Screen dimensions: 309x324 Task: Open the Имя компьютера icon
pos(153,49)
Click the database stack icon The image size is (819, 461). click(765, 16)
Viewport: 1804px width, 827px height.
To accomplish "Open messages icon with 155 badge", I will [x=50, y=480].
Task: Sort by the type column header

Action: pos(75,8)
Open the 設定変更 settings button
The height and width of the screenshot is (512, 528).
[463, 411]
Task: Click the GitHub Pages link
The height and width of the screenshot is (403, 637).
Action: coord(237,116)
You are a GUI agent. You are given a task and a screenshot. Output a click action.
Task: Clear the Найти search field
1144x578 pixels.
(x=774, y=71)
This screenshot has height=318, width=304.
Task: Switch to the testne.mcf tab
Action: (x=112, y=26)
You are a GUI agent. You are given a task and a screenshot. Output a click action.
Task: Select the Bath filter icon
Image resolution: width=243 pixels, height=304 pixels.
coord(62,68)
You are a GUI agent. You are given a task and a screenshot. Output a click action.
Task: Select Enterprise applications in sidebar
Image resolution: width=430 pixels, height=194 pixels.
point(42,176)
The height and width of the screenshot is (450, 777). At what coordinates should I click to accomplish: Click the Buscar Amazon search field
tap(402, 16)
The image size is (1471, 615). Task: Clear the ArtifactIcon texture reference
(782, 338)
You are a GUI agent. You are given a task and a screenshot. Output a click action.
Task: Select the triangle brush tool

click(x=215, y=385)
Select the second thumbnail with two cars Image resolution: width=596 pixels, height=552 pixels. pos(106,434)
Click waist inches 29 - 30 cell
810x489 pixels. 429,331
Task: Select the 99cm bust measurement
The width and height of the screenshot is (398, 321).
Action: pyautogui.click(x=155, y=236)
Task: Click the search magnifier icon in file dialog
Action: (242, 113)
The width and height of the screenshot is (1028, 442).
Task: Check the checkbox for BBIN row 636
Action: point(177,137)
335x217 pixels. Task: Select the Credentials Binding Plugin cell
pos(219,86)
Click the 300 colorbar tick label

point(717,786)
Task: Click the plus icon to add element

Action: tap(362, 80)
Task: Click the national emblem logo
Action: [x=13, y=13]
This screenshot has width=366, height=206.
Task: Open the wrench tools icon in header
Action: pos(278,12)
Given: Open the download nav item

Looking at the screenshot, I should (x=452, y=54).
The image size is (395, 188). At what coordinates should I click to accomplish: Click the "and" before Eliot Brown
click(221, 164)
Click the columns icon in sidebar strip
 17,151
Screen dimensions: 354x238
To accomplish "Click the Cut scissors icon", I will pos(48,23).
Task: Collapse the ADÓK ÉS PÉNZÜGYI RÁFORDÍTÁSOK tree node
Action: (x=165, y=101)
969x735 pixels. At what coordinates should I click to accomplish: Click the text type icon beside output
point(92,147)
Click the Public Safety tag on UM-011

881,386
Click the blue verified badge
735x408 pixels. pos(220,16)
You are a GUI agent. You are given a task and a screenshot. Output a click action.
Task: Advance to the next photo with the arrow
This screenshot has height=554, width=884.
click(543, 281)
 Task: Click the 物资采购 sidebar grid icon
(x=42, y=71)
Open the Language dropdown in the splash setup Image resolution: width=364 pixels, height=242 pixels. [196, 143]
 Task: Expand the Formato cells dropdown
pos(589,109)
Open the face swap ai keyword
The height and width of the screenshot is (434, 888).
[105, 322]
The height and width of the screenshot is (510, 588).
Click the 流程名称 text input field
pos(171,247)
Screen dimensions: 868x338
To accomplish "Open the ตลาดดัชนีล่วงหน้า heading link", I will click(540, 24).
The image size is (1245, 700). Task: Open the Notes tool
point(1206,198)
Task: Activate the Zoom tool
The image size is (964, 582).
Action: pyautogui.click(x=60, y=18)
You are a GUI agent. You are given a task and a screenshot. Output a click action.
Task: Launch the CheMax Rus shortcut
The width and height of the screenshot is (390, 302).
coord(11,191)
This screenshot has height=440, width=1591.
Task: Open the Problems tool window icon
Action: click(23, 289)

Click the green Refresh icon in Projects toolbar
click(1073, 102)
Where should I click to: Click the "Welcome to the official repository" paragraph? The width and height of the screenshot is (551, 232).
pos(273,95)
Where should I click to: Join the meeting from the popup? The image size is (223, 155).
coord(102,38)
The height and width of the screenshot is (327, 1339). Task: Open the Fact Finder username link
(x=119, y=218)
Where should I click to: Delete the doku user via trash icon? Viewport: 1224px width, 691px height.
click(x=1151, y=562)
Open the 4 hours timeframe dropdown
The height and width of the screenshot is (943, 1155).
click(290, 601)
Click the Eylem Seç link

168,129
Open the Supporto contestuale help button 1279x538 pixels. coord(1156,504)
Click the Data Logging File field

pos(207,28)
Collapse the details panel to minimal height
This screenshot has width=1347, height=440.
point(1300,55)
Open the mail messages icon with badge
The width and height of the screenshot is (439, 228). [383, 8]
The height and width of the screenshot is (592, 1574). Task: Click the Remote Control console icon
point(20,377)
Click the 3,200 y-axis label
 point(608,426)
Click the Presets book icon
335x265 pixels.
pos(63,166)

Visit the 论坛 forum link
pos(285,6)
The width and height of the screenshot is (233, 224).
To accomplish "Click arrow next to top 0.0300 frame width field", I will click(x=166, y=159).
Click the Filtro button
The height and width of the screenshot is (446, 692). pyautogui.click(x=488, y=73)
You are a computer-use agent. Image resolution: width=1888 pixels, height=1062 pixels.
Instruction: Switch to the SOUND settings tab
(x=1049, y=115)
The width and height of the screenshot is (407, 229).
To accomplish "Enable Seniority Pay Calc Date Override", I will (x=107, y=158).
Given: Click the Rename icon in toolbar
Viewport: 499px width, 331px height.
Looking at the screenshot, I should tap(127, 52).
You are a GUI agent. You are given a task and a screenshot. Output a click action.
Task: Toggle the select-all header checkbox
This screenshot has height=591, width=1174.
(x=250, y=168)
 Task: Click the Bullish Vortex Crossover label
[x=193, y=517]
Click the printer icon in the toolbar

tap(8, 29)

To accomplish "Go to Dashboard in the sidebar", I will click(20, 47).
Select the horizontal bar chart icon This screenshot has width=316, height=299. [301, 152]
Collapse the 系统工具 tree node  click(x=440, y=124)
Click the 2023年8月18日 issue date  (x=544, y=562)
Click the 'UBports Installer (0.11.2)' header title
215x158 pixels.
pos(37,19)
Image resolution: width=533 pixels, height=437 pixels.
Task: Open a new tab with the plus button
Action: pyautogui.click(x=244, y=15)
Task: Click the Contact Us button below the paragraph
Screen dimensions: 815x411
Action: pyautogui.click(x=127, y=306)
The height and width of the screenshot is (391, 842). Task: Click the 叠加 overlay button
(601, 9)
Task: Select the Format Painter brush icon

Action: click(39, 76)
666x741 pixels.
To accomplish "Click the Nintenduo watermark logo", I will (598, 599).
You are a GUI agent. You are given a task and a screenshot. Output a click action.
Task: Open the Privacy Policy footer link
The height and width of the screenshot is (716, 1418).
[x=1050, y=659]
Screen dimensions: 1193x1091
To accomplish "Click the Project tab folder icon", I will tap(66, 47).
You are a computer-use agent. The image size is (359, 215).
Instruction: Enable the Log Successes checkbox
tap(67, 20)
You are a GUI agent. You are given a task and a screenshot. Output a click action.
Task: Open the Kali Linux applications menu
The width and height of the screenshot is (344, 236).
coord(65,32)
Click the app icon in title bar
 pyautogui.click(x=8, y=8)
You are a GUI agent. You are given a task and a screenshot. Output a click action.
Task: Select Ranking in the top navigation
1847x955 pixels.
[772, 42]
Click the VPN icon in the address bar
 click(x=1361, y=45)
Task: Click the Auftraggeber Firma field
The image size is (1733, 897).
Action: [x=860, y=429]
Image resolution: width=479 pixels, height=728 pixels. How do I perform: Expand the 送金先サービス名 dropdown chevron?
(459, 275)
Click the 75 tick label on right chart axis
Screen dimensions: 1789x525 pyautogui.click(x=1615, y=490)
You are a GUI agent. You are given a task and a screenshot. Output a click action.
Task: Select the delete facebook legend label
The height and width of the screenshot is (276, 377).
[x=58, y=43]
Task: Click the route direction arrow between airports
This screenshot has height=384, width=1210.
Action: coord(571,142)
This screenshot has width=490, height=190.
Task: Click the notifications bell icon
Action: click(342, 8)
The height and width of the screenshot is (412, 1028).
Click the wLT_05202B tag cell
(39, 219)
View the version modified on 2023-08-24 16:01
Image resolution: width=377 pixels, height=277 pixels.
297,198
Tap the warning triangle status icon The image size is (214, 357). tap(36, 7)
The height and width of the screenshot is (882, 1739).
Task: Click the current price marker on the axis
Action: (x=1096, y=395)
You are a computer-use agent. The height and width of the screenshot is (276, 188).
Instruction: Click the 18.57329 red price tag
==============================
#### Task statement:
Could you reproduce, exactly, every line above from the line with "Task: Click the Bullish" to the line with "Select the horizontal", and no other line? Both ends count.

#### Answer to this exercise:
 Task: Click the Bullish Vortex Crossover label
[x=193, y=517]
Click the printer icon in the toolbar

tap(8, 29)

To accomplish "Go to Dashboard in the sidebar", I will click(20, 47).
Select the horizontal bar chart icon This screenshot has width=316, height=299. [301, 152]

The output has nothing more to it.